▸ Problem to work on:
From the line containing "Open the File menu" down to the line containing "Click the trash" in the records below, reproduce every line exactly, ends included, and omit all others.

▸ Provided records:
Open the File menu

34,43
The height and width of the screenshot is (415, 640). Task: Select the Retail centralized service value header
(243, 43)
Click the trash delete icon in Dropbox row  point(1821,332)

--

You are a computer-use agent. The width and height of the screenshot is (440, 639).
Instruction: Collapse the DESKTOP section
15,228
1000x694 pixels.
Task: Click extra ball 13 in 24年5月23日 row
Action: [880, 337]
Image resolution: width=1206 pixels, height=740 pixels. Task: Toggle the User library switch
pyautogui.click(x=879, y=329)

▸ Answer for the task:
Open the File menu

34,43
The height and width of the screenshot is (415, 640). Task: Select the Retail centralized service value header
(243, 43)
Click the trash delete icon in Dropbox row  point(1821,332)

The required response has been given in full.